Below is the Matrix:
Conclusion
I created a neural network that successfully diagnosed Malaria with an accuracy of about 97%. Furthermore, as displayed in the ConfusionMatrix, there were 3336 examples of the neural network prediction matching with the actual results for true and 3344 examples of the neural network and actual matching for false. Thus, the neural network was relatively even in predicting classes and didnt favor one class over the other.
Acknowledgement
I would like to thank my mentor, Emma Yang, for helping guide me through this process. I would also like to thank other mentors including, Sylvia Haas and Mohammad Bahrami for further assistance throughout my project.
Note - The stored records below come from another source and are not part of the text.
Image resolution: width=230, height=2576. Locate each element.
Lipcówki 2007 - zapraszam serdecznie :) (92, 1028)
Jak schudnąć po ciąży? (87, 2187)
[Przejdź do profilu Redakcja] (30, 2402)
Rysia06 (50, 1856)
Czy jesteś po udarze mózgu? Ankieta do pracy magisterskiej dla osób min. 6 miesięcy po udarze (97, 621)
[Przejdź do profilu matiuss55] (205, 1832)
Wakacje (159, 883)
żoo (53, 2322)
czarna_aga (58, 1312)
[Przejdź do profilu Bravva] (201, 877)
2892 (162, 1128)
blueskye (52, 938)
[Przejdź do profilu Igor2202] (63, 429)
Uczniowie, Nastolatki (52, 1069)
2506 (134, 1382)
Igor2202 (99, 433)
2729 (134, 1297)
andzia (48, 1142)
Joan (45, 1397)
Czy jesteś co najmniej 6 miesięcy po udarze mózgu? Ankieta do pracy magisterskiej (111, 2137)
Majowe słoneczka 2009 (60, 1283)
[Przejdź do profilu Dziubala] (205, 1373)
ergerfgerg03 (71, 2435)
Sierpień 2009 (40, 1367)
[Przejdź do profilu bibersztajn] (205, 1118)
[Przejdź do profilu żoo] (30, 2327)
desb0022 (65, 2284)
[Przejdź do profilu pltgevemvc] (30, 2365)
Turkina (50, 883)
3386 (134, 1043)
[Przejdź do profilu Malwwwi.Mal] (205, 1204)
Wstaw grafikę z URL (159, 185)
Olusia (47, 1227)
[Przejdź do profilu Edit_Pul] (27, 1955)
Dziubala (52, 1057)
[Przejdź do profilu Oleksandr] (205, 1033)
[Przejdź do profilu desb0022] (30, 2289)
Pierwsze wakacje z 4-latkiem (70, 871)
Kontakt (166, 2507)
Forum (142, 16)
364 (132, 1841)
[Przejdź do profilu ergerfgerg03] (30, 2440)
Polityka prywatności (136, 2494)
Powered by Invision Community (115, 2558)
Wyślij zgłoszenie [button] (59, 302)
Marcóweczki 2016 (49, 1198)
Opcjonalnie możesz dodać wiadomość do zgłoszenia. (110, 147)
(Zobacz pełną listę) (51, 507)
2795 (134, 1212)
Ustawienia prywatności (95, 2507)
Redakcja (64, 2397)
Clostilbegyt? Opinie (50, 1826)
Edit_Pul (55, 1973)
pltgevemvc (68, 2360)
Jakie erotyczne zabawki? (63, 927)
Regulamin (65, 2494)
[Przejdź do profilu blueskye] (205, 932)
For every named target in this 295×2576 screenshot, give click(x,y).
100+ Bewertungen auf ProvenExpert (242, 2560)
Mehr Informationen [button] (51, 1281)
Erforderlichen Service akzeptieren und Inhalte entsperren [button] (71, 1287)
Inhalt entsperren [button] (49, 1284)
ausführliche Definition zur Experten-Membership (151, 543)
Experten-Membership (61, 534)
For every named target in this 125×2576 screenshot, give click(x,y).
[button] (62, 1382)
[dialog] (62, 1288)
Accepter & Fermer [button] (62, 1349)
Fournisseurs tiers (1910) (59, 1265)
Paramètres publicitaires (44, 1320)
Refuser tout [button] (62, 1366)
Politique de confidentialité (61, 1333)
Finally, I would like to thank my parents and older brother for supporting me and pushing me to keep learning.
Future Improvements
To further improve this project, I could implement more augmented data sets to further train and improve the neural net. Furthermore, I could use different cell images from different data sets to prevent over fitting and increase accuracy. Lastly, I could implement a function that pinpoints the malaria in the blood cell by finding the edges of the cell and sensing the infected cells through the function, image partition and color detection.